Here is a numerical breakdown of all the things I wrote this week, in order of what I believe to be their quality. (This is an attempt to have an objective look at the value of my work in a way that I suspect will be difficult to sustain.)
1. This World Series Could Be the Escape America Is Desperately Looking For, Chicago Tribune. I will never not be excited to get a copy of a newspaper I’m in. I know this makes me old, and sort of strange considering I’ve spent my entire career online, but it’s true: Being in print remains a gas.
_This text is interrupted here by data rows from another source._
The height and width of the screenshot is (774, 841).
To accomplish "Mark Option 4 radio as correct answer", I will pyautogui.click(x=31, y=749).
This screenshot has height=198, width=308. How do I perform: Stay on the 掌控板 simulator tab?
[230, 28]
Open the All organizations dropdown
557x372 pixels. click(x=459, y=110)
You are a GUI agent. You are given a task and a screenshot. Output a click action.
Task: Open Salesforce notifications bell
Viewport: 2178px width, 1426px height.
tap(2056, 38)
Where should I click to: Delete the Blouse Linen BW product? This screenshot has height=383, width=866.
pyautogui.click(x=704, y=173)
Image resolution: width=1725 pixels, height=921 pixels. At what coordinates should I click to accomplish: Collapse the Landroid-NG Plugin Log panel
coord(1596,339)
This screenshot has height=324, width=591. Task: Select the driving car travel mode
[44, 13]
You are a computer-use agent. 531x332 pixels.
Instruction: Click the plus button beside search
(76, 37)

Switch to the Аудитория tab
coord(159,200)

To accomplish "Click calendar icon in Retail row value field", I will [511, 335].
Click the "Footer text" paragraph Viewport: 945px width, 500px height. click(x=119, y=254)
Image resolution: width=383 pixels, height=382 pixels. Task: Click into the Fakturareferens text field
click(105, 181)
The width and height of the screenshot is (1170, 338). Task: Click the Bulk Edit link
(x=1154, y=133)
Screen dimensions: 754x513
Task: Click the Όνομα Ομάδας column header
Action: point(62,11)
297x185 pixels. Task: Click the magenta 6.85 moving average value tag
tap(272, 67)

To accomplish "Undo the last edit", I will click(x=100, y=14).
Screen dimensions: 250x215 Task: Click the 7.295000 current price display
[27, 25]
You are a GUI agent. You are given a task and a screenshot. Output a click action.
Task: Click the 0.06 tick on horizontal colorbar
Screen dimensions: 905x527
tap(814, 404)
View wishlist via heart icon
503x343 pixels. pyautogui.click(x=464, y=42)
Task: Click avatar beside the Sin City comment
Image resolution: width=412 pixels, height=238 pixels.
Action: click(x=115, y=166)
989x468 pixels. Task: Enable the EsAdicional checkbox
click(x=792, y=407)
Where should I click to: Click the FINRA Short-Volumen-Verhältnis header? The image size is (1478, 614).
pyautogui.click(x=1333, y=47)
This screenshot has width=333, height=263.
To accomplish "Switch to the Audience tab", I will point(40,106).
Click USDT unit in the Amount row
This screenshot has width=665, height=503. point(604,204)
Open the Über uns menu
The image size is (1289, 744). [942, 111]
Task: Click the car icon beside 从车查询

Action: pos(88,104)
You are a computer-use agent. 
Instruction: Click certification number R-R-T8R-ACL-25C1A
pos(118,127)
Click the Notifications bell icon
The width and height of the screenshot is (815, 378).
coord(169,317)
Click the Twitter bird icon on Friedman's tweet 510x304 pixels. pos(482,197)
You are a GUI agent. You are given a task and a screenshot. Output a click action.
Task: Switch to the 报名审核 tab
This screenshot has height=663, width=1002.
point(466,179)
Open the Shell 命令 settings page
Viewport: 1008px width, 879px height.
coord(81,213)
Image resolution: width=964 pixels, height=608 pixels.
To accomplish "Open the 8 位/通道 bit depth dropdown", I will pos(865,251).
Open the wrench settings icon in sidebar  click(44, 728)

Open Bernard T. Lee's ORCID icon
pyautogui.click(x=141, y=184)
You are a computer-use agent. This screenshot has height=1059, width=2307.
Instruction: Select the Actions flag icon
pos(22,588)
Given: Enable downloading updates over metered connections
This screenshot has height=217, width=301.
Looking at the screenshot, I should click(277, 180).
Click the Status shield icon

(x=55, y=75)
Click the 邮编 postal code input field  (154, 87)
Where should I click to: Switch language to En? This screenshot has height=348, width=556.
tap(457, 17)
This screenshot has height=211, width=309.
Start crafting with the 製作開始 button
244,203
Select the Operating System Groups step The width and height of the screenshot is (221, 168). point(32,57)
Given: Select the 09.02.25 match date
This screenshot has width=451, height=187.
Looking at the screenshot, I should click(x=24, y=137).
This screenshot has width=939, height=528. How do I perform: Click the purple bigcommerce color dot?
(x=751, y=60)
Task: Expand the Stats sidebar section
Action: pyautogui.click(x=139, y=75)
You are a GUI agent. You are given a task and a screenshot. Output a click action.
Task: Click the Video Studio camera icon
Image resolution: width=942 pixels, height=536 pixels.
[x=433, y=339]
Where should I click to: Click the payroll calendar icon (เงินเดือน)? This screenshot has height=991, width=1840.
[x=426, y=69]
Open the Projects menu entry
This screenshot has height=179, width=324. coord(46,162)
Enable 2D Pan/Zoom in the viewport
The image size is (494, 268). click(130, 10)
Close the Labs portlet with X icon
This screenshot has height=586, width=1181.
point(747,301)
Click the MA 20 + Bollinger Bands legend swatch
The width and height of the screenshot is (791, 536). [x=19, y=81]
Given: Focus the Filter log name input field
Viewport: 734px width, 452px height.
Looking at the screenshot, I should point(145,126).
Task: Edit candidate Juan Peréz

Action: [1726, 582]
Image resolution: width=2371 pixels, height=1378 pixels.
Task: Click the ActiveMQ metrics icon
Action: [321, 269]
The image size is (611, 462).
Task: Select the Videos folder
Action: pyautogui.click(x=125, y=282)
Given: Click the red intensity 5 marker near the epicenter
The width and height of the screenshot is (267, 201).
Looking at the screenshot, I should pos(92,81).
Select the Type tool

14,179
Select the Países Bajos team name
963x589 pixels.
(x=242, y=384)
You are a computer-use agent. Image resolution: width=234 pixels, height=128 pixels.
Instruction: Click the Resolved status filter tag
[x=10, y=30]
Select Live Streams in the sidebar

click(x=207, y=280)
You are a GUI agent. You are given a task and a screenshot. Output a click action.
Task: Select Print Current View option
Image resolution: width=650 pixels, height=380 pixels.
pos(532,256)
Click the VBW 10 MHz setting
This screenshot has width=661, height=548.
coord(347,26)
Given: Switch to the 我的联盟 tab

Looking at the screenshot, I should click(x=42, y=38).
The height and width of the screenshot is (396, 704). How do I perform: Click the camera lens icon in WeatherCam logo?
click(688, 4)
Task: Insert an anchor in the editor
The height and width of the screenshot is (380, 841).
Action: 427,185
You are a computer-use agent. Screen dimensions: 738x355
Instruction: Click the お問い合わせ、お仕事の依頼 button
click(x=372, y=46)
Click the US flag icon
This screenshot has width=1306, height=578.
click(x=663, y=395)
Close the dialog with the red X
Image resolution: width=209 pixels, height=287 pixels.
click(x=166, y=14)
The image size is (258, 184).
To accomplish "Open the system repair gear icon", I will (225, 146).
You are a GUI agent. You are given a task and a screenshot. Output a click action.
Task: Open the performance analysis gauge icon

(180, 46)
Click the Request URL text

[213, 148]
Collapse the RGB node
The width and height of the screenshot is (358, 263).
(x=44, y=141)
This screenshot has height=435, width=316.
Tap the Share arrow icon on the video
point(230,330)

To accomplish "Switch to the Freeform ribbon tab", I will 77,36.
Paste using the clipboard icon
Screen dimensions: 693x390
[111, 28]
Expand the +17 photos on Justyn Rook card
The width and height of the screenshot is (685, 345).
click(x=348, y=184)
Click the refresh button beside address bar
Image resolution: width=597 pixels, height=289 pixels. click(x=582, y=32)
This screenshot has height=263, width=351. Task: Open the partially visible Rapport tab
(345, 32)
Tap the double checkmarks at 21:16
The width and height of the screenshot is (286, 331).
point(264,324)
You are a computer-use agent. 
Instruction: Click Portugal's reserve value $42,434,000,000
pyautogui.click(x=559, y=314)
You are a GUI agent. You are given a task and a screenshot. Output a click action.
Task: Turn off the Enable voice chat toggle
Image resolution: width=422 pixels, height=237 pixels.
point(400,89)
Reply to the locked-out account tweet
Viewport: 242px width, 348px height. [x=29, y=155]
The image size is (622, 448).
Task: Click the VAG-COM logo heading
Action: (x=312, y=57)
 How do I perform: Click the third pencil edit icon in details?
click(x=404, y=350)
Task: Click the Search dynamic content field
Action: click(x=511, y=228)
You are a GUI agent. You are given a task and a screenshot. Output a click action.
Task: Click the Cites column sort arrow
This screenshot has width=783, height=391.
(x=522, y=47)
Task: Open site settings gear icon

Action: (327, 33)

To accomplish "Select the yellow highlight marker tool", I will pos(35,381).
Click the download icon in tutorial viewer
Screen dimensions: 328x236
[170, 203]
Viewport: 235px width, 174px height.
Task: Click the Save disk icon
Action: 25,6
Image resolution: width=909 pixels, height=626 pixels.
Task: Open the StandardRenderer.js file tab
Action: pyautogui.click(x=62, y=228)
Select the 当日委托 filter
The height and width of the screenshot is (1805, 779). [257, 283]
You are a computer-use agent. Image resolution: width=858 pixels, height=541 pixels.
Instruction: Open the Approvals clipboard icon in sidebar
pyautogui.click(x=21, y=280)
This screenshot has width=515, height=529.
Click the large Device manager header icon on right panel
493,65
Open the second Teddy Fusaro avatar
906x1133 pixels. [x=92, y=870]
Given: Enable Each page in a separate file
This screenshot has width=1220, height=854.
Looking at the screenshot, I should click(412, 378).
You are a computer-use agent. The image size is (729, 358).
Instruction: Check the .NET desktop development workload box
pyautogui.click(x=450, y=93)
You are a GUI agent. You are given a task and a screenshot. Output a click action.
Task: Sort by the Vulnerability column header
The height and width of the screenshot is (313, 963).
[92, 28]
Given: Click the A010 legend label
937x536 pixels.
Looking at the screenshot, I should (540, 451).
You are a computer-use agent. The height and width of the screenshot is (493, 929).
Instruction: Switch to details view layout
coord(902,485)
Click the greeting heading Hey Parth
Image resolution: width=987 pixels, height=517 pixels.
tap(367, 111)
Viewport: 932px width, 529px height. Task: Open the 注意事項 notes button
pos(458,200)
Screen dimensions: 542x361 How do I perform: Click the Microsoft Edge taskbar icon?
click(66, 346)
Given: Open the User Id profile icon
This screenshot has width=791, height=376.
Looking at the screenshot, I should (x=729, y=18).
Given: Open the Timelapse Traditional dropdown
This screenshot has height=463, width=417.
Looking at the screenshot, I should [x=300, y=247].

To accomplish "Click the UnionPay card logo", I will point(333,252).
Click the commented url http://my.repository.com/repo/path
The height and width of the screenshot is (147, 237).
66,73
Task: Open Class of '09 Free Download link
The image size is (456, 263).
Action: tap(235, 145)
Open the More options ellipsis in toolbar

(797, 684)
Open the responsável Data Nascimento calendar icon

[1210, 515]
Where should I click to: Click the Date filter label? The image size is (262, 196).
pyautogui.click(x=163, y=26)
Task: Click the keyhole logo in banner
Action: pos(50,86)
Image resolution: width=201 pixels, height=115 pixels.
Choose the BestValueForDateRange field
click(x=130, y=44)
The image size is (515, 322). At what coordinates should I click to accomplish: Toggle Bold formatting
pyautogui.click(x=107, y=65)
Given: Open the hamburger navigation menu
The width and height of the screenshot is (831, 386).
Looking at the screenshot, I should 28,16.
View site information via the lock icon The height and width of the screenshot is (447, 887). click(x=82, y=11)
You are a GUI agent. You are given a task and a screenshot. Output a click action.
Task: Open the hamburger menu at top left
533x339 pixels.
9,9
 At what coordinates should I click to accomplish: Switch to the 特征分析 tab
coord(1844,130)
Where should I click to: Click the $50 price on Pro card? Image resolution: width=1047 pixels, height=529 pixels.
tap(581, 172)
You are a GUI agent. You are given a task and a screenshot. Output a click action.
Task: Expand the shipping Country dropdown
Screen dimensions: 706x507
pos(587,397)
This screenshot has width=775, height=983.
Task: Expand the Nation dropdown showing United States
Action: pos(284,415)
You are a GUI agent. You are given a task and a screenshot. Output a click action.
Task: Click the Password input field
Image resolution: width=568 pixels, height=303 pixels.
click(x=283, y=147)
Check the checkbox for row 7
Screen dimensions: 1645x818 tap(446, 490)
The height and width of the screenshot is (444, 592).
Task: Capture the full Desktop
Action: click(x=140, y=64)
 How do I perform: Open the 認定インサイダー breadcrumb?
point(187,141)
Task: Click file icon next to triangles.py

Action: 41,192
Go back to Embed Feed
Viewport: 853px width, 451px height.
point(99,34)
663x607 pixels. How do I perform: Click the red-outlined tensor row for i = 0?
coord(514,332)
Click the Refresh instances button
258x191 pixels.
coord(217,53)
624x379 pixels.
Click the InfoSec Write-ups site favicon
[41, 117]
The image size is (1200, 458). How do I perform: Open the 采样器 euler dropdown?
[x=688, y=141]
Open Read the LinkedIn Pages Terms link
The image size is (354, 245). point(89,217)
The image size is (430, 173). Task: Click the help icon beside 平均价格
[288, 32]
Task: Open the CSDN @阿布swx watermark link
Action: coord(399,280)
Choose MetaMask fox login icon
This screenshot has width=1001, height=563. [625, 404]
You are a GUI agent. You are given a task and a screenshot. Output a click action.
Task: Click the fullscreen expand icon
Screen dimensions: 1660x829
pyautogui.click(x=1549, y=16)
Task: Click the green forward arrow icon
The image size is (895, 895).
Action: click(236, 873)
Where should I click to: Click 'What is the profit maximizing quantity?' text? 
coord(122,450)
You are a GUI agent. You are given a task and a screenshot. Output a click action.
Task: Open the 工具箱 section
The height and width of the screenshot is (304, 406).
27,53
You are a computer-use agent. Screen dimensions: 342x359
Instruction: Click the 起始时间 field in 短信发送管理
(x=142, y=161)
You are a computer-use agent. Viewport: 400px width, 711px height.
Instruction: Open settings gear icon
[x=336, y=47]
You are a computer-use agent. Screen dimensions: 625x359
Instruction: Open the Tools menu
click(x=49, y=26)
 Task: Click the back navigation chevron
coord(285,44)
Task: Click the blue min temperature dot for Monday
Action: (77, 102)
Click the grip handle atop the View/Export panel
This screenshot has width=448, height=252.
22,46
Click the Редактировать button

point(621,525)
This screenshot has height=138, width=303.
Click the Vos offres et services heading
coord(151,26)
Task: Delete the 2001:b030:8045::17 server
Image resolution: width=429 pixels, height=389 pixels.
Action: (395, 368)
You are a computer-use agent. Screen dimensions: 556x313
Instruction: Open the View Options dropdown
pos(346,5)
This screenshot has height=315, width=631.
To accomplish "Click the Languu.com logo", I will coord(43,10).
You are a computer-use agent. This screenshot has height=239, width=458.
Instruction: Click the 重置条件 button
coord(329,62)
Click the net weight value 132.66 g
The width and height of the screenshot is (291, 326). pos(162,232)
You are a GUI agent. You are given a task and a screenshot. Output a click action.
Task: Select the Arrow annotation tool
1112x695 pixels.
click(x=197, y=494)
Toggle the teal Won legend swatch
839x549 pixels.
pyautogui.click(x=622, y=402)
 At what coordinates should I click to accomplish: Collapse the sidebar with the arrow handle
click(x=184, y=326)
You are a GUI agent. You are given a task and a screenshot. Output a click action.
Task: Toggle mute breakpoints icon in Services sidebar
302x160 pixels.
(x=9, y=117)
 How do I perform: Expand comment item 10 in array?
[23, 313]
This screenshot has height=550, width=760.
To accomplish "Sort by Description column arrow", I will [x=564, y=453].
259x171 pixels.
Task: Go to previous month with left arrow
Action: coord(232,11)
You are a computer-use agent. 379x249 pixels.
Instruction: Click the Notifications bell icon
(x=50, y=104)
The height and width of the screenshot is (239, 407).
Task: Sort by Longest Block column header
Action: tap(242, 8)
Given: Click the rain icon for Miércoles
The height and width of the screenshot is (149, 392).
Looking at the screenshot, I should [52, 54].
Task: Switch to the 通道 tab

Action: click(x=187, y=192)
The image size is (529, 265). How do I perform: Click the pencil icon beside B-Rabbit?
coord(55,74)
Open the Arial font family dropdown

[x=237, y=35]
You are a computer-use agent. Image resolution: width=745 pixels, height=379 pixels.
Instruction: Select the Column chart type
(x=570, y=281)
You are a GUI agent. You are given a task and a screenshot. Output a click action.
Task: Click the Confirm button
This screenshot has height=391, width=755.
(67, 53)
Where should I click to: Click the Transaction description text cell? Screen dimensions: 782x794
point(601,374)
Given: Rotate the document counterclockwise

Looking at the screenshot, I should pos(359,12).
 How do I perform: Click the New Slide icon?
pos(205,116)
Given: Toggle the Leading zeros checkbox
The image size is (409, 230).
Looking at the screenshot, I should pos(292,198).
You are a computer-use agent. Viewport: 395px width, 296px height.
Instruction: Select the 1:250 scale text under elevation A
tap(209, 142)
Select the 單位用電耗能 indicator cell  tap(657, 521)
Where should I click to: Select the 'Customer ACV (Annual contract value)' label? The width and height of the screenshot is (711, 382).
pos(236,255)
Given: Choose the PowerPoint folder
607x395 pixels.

2. Justin Turner Was an “Animal” in Game One of the World Series, Sports On Earth. I love the video of Animal from The Muppets cheering on Justin Turner at Dodger Stadium so much.
3. MLB Promotions You Wish You Could Forget, Uproxx. Sometimes it’s fun just to make jokes.
4. Game Two Was Epic ... and We’re Just Getting Started, Sports On Earth. Writing about games as thrilling and wild as Game Two is actually not my favorite thing. It’s very stressful! I’d rather write about something that few other people are writing about than have some sort of Big Game Bakeoff.
5. What It Means for the World Series to Be in Los Angeles, Sports On Earth. Dodger Stadium really is the best.
6. All Eyes on Houston For Game Three of the World Series, Sports On Earth. I came up with a concept and named it in this column, so there’s that.
7. Reasons to Cheer for Both the Astros and the Dodgers, Sports On Earth. They’re both pretty likable.
8. World Series Preview: Dodgers vs. Astros, Sports On Earth. So far, my prediction is not in fact impossible!
9. Confidence Pool, Week Eight, Sports On Earth. Picks!
10. Dive Dive Dive, Sports On Earth. Dive Dive Dive.
As I say every week: If you are the sort to subscribe to a weekly newsletter, I would have to think it wouldn’t be too much of a hassle to subscribe to one of the three podcasts I do. You don’t even have to listen to them! Just download them. Here they are:
Grierson & Leitch, discussing “The Killing of a Sacred Deer,” “Wonderstruck,” “Only the Brave,” “The Snowman” and “The Fugitive.”
The Will Leitch Experience, previewing the World Series with Alyson Footer.
Waitin’ Since Last Saturday, I missed the big Florida preview this week, but it’s still a good show.
Oh, and I did not die during the half-marathon last week. Here is Bryan Leitch even cheering me on!
I might even do another one sometime. (Do not let me do another one.) Have a great weekend, everyone.